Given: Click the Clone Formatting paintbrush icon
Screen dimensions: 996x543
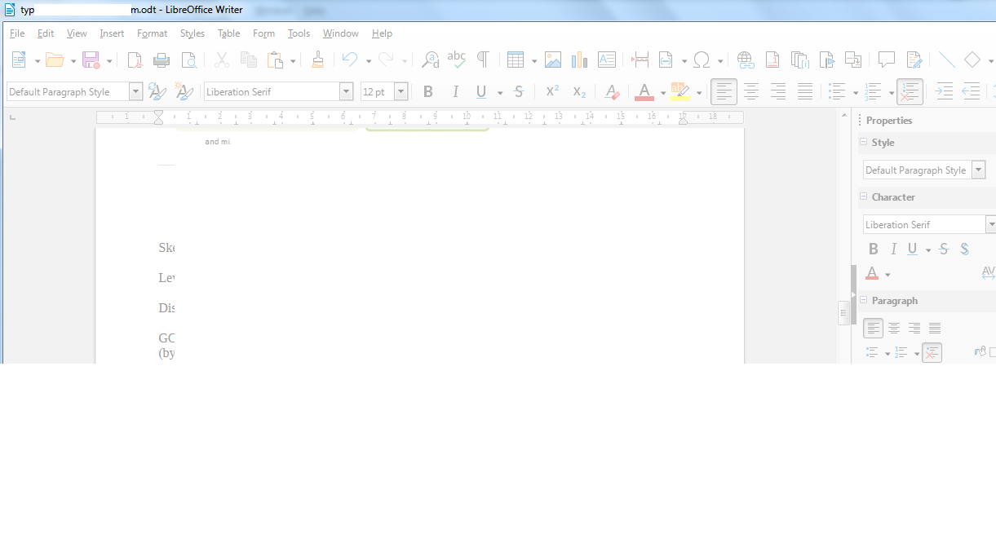Looking at the screenshot, I should pos(318,60).
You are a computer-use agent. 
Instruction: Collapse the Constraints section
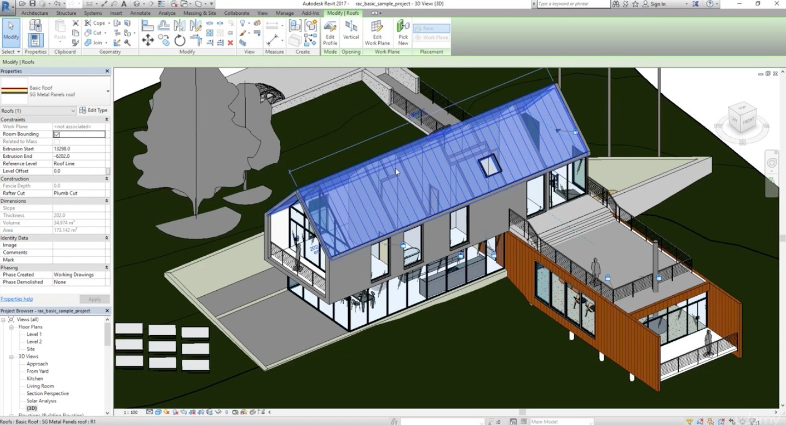(106, 119)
◆ ◆ ◆ ◆ ◆
> GOAL OF THE EXERCISE
Give back the records above exactly. Pictures stay out.

> ANSWER BOX
Given: Click the Clone Formatting paintbrush icon
Screen dimensions: 996x543
Looking at the screenshot, I should pos(318,60).
You are a computer-use agent. 
Instruction: Collapse the Constraints section
(106, 119)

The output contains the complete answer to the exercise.